What they have learned thus far is that illness and sleep disruption may be a two-way street: sick flies can't sleep, and losing sleep makes them more susceptible to infection.
"When flies get sick, they stop sleeping," said David Schneider, PhD, assistant professor of microbiology and immunology. "Disrupting sleep in turn disrupts the immune system, which makes them even more infected and it's downhill from there in a 'spiral of death.'" Schneider is the senior author of a study on the sleep patterns of flies that will be published in the May 15 issue of Current Biology.
Schneider worked with postdoctoral scholar Mimi Shirasu-Hiza, PhD, who is the study's first author, to examine the connection between illness and sleep patterns by infecting fruit flies with one of two bacteria - Streptococcus pneumoniae or Listeria monocytogenes.

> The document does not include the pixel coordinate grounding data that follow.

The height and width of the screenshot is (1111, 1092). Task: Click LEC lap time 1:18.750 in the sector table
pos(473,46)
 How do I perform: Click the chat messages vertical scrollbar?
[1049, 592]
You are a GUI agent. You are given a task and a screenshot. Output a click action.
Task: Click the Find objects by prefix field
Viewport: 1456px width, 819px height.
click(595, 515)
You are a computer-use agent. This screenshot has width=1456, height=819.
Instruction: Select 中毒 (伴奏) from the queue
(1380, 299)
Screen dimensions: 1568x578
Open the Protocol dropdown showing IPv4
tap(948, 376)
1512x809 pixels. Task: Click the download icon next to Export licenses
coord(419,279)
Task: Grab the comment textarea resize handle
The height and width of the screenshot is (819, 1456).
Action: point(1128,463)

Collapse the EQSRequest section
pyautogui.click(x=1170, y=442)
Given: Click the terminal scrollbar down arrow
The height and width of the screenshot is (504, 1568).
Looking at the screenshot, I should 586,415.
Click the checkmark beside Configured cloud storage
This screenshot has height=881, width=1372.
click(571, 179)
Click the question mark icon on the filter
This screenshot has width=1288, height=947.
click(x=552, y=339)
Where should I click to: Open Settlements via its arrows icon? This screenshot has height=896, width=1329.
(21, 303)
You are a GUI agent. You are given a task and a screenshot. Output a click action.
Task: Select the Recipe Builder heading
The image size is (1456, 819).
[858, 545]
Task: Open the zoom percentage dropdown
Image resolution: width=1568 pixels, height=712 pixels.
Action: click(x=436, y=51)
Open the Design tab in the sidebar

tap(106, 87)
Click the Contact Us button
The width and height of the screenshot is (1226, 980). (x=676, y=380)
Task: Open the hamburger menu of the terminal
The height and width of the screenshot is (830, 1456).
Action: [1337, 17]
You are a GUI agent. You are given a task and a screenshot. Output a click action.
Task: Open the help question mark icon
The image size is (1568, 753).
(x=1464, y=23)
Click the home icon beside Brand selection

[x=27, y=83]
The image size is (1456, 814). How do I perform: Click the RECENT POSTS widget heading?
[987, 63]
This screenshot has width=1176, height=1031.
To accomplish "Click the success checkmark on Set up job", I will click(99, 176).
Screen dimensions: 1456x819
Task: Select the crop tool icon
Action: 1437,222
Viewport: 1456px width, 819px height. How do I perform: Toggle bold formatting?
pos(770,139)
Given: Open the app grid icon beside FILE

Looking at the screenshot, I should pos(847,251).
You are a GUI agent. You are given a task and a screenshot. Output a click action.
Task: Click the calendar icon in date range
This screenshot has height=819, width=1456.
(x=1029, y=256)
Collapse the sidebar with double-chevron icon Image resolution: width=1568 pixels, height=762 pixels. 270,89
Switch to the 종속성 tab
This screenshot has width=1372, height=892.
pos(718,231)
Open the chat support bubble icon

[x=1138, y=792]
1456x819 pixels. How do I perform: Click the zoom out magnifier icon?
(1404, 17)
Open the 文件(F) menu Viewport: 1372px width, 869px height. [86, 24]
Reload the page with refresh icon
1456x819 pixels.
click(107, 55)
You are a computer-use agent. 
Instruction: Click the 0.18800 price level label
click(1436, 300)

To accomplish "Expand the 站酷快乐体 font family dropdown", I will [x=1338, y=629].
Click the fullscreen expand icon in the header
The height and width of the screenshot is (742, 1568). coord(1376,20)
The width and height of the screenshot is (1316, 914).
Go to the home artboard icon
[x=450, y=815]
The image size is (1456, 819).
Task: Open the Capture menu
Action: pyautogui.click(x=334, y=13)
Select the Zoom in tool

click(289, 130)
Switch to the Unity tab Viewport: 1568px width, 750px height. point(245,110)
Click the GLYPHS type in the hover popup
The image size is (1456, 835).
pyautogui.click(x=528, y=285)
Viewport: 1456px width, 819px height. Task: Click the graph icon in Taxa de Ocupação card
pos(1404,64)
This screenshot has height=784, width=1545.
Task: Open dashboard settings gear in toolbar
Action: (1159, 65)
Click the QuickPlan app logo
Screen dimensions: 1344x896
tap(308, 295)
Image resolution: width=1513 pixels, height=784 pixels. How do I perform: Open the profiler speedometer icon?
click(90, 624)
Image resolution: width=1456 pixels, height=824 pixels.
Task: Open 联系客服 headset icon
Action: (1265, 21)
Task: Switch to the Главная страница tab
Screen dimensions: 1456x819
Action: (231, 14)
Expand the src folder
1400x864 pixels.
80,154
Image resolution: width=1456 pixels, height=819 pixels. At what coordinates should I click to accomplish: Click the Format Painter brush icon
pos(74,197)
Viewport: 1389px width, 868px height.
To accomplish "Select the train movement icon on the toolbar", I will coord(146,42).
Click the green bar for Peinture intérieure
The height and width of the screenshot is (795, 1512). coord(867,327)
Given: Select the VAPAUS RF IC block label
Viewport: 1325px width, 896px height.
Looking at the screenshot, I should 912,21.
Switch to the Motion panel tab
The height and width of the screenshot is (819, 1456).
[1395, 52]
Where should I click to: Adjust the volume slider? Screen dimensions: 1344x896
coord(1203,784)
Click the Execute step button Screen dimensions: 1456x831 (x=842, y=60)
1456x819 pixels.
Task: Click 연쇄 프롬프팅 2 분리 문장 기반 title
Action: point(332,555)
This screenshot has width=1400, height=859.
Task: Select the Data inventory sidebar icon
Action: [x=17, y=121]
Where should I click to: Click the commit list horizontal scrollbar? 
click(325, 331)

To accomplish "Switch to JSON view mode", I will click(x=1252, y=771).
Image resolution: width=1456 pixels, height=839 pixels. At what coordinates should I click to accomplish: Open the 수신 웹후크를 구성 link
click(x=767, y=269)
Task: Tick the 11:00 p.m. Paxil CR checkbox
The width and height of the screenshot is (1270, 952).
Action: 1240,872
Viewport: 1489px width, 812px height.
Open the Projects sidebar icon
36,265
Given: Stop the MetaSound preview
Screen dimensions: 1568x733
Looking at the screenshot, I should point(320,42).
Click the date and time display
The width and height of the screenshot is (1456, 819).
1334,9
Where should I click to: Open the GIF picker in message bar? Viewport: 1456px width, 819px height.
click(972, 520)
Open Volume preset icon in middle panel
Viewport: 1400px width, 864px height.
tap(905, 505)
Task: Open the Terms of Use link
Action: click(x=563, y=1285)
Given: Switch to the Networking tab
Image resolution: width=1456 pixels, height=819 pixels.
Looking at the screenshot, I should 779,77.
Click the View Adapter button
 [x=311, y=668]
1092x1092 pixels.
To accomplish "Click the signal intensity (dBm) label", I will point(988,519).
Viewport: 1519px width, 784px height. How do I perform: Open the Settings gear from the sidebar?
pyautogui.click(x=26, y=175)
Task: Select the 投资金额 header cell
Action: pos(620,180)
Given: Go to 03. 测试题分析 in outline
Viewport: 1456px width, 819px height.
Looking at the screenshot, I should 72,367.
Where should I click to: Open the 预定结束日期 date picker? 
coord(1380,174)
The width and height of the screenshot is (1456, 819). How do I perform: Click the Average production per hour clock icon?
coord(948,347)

The infected flies lost their "day" and "night" patterns of activity, which are part of the regular changes that occur in the course of a day, called circadian rhythm. Uninfected flies alternate between 12 hours of high activity and 12 hours of low activity. The researchers found the sick flies had fewer sleep sessions and shorter periods of continuous sleep than did healthy flies. They basically just didn't sleep well, concluded the researchers.
The researchers can't say for sure say whether a disruption of the brain's central clock, which is the area of the fly brain that exhibits circadian gene activity, was responsible for the changes seen in the sick flies. But the behavior of the ill flies looked a lot like that of flies known to have disruptions in their genes controlling circadian rhythm.